DOE study investigated items used to control lumen depreciation, chromaticity shifts, and changes in drivers.

April 08, 2021 |

Courtesy Pixabay

The U.S. Department of Energy recently released a report on the initial performance and reliability of chromaticity sensors used for tunable LED lighting systems.

This study found that a chromaticity sensor used in the control system of a tunable lighting installation has high reliability, even under relatively harsh test conditions. The study examined the initial performance and aging characteristics of a sensor consisting of a series of six photodiodes that respond to different wavelengths to adjust illuminance, correlated color temperature (CCT), and chromaticity.

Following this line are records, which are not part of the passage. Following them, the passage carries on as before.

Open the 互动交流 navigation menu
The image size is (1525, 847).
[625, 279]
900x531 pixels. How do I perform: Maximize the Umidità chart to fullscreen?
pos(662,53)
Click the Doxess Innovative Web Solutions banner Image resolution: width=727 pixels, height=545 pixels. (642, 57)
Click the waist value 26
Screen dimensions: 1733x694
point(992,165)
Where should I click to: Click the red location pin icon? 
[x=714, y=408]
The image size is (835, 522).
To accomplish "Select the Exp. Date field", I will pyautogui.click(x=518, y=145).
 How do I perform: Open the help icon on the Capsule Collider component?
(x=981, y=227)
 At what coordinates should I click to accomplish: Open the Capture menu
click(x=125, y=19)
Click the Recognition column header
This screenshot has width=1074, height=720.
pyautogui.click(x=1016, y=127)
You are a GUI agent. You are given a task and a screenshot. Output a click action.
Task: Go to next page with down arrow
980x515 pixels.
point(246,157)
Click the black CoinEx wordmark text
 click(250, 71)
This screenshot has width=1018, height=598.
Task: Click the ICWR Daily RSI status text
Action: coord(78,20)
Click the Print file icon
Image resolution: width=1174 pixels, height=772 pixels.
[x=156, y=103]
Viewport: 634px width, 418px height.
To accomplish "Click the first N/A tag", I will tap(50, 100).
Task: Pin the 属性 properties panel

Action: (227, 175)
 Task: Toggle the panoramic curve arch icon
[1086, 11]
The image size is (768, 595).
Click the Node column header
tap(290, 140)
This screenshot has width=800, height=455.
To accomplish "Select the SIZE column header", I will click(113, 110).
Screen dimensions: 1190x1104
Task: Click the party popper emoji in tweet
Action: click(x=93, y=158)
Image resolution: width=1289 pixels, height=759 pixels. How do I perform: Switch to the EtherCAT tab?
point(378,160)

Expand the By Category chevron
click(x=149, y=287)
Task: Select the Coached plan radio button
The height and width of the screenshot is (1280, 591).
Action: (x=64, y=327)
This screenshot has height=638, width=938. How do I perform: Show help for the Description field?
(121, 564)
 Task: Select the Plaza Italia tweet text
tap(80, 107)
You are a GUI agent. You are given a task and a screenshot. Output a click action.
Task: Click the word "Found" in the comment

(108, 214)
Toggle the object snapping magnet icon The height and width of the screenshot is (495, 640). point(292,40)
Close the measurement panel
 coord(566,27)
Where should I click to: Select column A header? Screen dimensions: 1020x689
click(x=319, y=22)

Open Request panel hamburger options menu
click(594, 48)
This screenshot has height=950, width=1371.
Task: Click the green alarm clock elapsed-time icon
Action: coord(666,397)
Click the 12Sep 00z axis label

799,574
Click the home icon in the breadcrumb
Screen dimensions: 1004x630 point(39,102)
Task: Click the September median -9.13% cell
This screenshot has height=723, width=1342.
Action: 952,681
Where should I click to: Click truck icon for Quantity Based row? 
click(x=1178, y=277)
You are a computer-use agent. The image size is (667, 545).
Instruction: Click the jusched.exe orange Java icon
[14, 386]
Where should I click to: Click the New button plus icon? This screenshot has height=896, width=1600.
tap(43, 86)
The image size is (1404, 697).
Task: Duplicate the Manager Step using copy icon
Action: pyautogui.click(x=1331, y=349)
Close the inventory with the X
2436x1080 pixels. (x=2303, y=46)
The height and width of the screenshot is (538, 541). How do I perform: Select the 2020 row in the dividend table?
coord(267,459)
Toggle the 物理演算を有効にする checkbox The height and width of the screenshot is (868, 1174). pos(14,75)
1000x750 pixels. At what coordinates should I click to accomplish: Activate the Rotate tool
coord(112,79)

The sensor devices were exposed to a 5,000-hour accelerated stress test: one group at a continuous room temperature operating life, a second at a continuous but elevated ambient temperature of 75°C, and a third in a temperature-humidity environment of 75°C and 75% relative humidity (also known as a 7575 environment).

No abrupt failure of the sensor was found after 5,000 hours of testing, even in the relatively harsh 7575 environment. Just one parametric failure after 5,000 hours of 7575 testing was observed. Such a failure produces a change in a tunable device that would be noticeable to an observer. Light from the tunable fixture would likely be blue-shifted.